Exercise instructions: Convert the listing from the line with "The height and width of the screenshot is (435, 987)." to the line with "I will coord(514,279)." into a two-column CSV with the columns "instruction" and "location". Give one row per request, with the request's text and its answer each in a single quoted field and any line breaks replaced by spaces.

Item position listing:
++++++
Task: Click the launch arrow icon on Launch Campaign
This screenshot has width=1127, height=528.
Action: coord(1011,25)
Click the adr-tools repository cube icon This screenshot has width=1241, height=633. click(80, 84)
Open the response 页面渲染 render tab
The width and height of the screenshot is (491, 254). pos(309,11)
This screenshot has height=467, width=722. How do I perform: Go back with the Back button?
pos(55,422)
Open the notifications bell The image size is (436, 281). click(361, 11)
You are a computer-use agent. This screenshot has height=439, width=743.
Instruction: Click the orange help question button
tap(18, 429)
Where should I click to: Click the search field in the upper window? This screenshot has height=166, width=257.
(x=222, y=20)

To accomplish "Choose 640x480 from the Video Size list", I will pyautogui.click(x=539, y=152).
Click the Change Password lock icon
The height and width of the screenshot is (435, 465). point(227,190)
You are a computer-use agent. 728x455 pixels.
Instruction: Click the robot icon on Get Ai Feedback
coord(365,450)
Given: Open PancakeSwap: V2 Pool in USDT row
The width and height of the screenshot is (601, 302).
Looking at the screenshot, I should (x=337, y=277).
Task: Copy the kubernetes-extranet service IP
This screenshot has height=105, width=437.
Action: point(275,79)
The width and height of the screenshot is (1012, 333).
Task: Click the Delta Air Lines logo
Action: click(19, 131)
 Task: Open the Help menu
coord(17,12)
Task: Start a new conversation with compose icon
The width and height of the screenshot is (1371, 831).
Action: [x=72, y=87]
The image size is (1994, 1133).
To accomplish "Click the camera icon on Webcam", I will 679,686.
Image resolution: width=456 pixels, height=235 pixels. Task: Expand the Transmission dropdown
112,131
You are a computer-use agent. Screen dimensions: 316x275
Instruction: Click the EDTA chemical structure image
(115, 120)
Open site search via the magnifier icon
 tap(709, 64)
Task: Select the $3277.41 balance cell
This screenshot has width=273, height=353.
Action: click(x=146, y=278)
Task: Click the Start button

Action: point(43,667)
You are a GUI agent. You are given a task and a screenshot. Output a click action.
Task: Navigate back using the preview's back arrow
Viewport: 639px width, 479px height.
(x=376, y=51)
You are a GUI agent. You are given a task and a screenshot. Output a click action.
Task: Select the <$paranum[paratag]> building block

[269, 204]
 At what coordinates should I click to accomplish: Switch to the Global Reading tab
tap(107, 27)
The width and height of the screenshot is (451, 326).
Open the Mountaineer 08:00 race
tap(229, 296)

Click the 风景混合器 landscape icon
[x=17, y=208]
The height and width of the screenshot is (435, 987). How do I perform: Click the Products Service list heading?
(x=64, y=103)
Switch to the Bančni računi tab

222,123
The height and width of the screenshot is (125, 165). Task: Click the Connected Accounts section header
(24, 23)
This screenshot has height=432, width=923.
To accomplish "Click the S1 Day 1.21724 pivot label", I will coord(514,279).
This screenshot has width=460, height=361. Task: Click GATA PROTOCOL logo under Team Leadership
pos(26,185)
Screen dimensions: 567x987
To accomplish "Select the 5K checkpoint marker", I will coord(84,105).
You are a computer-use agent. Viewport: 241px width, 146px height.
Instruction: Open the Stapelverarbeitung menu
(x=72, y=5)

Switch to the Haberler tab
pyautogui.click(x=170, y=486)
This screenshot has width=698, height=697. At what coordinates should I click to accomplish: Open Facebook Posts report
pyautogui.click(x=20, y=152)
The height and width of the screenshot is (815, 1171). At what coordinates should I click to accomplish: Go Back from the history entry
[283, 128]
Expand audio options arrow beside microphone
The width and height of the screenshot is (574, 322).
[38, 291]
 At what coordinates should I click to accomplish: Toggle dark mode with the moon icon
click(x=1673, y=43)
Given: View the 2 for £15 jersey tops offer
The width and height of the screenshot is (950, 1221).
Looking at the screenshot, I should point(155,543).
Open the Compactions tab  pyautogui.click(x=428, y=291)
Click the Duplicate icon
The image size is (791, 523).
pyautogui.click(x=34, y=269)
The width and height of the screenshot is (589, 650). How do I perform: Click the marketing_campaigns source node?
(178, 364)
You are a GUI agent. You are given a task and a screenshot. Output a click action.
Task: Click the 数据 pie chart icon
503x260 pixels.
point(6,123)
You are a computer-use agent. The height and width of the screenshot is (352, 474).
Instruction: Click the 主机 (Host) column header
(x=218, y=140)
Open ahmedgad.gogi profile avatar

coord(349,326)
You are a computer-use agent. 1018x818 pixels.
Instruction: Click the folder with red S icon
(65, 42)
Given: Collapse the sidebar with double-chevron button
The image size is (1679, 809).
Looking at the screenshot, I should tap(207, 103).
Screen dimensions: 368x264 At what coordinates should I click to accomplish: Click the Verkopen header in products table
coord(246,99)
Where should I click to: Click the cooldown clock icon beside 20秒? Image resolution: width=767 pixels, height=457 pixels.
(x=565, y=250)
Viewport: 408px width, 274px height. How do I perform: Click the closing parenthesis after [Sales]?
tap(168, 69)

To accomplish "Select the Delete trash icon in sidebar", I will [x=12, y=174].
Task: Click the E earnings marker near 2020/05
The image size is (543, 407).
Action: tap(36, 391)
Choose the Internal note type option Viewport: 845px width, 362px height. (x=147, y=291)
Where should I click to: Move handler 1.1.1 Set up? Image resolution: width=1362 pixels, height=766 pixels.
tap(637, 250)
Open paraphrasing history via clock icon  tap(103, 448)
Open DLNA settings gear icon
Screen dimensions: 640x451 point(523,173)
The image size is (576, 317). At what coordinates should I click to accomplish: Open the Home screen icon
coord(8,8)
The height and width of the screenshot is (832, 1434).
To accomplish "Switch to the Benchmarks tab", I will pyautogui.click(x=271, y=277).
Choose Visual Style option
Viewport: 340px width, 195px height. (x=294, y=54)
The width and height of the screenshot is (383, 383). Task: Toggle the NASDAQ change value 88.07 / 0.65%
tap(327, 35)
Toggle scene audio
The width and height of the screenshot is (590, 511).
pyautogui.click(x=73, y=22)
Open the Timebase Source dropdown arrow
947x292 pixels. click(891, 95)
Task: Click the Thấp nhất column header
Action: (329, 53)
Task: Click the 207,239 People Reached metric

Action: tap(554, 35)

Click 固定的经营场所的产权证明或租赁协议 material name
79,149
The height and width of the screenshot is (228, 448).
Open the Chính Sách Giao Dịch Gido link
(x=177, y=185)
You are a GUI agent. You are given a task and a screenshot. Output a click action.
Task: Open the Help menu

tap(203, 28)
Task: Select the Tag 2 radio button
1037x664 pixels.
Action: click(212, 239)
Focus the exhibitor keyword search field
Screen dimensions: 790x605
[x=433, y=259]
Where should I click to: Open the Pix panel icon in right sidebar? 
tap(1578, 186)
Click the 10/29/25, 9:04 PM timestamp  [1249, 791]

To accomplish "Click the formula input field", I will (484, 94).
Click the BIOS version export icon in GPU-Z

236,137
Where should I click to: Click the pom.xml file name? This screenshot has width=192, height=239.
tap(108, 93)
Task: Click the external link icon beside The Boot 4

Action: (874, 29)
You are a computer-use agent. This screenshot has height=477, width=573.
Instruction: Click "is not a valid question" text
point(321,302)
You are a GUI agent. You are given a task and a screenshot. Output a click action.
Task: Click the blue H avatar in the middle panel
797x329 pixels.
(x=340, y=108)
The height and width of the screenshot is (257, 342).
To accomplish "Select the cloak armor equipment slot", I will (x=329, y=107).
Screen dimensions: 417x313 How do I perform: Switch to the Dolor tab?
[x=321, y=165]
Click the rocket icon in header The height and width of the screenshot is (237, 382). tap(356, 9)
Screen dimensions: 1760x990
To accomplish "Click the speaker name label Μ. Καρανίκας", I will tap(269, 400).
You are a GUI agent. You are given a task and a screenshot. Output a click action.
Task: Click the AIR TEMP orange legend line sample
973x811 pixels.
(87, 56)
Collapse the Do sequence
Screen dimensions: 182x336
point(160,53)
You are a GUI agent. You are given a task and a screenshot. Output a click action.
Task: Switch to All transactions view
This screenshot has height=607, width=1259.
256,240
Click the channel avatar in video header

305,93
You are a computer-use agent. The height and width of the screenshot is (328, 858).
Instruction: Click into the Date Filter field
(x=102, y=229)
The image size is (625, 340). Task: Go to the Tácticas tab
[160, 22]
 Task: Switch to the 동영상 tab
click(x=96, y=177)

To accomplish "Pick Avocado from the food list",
++++++
The reply:
instruction,location
"The height and width of the screenshot is (435, 987). How do I perform: Click the Products Service list heading?","(x=64, y=103)"
"Switch to the Bančni računi tab","222,123"
"The height and width of the screenshot is (125, 165). Task: Click the Connected Accounts section header","(24, 23)"
"This screenshot has height=432, width=923. To accomplish ""Click the S1 Day 1.21724 pivot label"",","I will coord(514,279)."